Cada media res pesa unos ciento cincuenta kilos aproximadamente, y él cargaba unas treinta o cuarenta por la mañana para después descargarlas a la tarde cuando se hacía el reparto. El compañero que iba con él en el camión se metía en la caja frigorífica y movía los ganchos de donde colgaban las reses mientras él esperaba en la calle a que se las deslice de a poco sobre sus hombros de manera equilibrada para que el peso se reparta ecuánime y así no correr el riesgo de que la mercadería se caiga al piso. Especialmente los días de lluvia en los que tenían que cubrir cada media res con una bolsa plástica que, si bien cumplía su función de impermeabilizar, volvía más dificultoso el traslado.
El cielo de Buenos Aires estaba cargado y la humedad de la atmósfera era tal que no parecía posible que ese pesado cielo abovedado resista mayor presión.

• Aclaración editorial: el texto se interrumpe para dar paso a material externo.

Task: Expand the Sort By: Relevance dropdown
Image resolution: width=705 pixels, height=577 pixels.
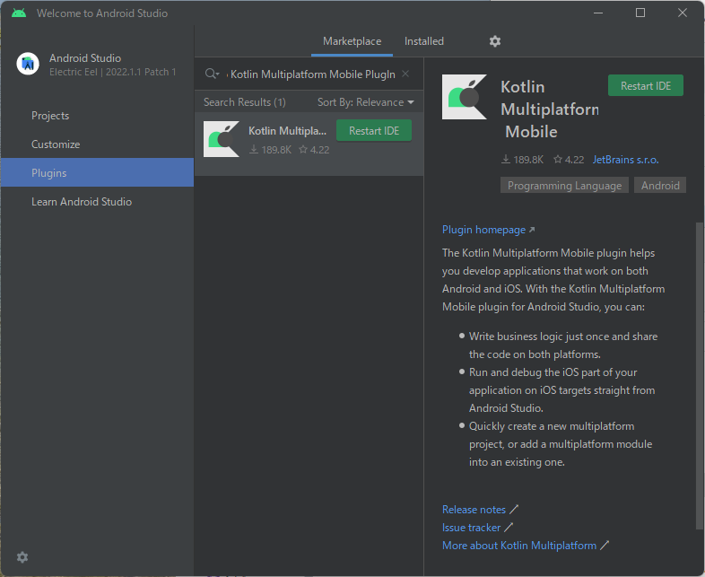Action: 366,102
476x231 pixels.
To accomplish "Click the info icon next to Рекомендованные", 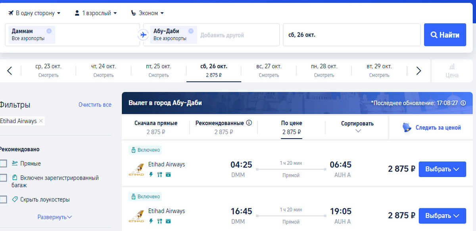I will click(249, 123).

Sin embargo, nada indicaba que se estuviese acercando ese tan ansiado día que rompa con una larga sequía de algo más de tres meses, ya que ese mismo cielo y esa misma humedad se habían convertido en una constante desde hacía ya tres semanas. En los últimos años las sequías se habían vuelto cada vez más recurrentes. Desde el año 2033 las cabezas de ganado bovino disminuían sin tregua en el país debido a los largos períodos de sequía y a las fuertes inundaciones que las procedían. De cincuenta millones de cabezas en 2034 se pasó a veintidós millones en 2036. Para el año que corría, 2037, las autoridades estaban reticentes a dar una cifra oficial, aunque en el frigorífico circulaba la información de que hasta octubre de ese año se llevaba faenada la magra cifra de doce millones de cabezas. Los animales morían de sed o ahogados, y el costo se disparaba tanto que la demanda era cada vez menor, lo que llevaba, con el tiempo y la persistencia, a una preocupante recesión de la oferta. Cada vez era menos redituable la producción de alimentos en general y de ganado en particular.

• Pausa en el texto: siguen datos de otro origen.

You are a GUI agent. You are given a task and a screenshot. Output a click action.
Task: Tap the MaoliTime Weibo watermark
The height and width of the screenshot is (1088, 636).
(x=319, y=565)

El frigorífico en el que trabajaba Tomi Rey no era una excepción. La entrada de camiones con animales a la zona de faenado del inmenso predio ubicado en la parte plana y ribereña del tradicional barrio de Barracas era cada vez menor. Y, como es de imaginar, esto repercutía directamente en la vida de Tomi ya que, desde hacía algo así como un año, ya no cobraba un salario fijo por su trabajo, sino que el frigorífico había comenzado a contratar por temporadas. A veces esas temporadas eran solo semanas y muchas veces hasta por días. Sobre el final de la jornada el capataz les informaba a los empleados de carga y descarga si sus servicios iban a ser requeridos al día siguiente. Esto hacía que exista mucha competencia entre los que trabajaban de lo mismo que Tomi, ya que no siempre había oferta para todos. En ocasiones, la competencia llegaba a ser tan extrema que se alcanzaban altos niveles de violencia física. Así fue con el caso de Jony, un joven que vivía en la misma manzana que Tomi, a quien le empezaron a asignar muchos turnos porque, al parecer, mostraba una gran destreza hasta que un día apareció con una golpiza y la cadera fracturada. Por toda esta situación de hostilidad, Lili, la madre de Tomi, no quería que su hijo trabaje allí. Pero no era esta la única razón.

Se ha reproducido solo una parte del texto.